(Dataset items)
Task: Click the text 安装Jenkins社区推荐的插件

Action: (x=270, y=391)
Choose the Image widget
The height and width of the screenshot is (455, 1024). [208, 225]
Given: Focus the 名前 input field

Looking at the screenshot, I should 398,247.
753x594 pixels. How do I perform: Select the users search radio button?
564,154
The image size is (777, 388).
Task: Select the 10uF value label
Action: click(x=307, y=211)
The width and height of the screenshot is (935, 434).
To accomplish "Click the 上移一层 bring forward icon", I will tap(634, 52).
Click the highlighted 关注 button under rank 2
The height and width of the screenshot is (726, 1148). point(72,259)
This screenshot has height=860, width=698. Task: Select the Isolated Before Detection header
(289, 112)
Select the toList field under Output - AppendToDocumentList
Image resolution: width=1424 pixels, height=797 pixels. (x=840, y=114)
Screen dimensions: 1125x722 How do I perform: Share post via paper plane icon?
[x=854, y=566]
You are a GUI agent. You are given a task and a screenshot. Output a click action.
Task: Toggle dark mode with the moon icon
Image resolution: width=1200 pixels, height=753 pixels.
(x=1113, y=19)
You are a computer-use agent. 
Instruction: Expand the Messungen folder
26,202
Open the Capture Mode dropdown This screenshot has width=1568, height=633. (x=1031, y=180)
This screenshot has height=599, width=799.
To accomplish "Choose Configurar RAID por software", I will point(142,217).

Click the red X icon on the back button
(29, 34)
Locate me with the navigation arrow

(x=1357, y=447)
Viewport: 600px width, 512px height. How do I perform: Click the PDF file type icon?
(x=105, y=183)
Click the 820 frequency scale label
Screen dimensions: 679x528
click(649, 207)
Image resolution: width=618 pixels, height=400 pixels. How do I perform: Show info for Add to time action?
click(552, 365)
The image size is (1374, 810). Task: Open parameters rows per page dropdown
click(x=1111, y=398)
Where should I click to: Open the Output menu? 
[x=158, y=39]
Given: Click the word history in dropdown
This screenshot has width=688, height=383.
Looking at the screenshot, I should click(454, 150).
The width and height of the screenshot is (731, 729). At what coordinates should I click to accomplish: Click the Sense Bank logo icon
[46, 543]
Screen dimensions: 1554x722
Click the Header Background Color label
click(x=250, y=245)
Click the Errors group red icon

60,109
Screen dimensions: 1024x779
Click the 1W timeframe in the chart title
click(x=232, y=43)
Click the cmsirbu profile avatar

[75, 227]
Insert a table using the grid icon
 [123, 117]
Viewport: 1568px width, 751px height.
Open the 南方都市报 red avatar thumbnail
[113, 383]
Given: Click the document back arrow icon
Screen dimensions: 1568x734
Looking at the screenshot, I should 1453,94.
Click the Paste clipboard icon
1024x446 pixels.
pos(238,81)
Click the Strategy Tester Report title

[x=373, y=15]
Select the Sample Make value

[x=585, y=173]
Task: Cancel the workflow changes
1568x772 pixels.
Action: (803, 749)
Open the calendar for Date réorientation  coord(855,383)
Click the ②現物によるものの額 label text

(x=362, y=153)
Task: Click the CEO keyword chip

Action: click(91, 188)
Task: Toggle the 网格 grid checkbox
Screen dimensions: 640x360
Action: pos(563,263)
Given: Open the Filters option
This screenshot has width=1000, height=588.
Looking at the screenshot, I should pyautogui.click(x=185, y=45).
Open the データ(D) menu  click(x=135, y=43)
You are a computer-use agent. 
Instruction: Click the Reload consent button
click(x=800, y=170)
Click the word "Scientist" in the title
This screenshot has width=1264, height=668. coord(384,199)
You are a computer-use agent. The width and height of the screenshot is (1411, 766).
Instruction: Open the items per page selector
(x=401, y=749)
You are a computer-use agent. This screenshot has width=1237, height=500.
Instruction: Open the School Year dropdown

→ Task directions
Work out how many lines above contain the word "Toggle". Give only the number.

→ Solution for this task
2